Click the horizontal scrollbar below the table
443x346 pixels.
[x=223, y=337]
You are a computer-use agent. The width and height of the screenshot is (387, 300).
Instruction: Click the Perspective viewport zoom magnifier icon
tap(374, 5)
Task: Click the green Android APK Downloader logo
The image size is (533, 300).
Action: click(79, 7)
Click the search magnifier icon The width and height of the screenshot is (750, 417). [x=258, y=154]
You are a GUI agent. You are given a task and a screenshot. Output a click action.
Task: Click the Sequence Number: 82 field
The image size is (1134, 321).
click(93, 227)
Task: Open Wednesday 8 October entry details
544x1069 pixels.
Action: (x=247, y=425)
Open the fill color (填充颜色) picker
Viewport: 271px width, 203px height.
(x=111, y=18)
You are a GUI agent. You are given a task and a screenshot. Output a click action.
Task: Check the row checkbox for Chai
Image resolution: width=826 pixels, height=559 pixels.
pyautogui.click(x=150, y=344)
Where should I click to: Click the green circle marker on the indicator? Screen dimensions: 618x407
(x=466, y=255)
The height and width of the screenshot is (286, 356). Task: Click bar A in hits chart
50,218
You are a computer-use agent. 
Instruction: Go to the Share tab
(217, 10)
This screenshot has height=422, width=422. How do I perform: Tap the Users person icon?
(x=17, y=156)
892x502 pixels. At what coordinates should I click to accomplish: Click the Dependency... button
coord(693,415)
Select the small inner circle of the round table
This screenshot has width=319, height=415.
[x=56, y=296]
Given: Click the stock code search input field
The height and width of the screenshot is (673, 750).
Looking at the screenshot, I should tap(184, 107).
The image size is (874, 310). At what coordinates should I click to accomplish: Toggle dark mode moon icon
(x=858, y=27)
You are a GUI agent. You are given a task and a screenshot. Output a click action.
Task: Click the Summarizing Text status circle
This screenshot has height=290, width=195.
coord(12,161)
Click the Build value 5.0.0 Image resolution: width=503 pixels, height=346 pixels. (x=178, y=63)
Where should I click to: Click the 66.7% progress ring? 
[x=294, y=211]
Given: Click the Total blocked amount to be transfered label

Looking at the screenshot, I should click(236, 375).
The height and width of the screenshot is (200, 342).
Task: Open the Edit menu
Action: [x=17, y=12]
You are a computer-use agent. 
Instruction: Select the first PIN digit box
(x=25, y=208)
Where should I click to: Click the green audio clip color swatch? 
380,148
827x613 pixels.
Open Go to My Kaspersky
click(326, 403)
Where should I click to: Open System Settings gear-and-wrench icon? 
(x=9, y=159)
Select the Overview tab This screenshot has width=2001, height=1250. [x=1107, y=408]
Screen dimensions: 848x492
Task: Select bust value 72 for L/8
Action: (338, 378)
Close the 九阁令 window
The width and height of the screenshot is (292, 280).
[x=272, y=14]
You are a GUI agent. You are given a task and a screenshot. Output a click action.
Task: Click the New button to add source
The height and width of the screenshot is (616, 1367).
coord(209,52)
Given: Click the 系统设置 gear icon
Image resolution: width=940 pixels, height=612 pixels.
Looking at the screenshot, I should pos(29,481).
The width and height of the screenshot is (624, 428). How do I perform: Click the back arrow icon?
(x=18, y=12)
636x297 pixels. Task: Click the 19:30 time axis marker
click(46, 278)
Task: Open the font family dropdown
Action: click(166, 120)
+===+
» Exercise objective: Pull every line holding "search" out of the records.

» Solution to this task:
Click the search magnifier icon The width and height of the screenshot is (750, 417). [x=258, y=154]
Given: Click the stock code search input field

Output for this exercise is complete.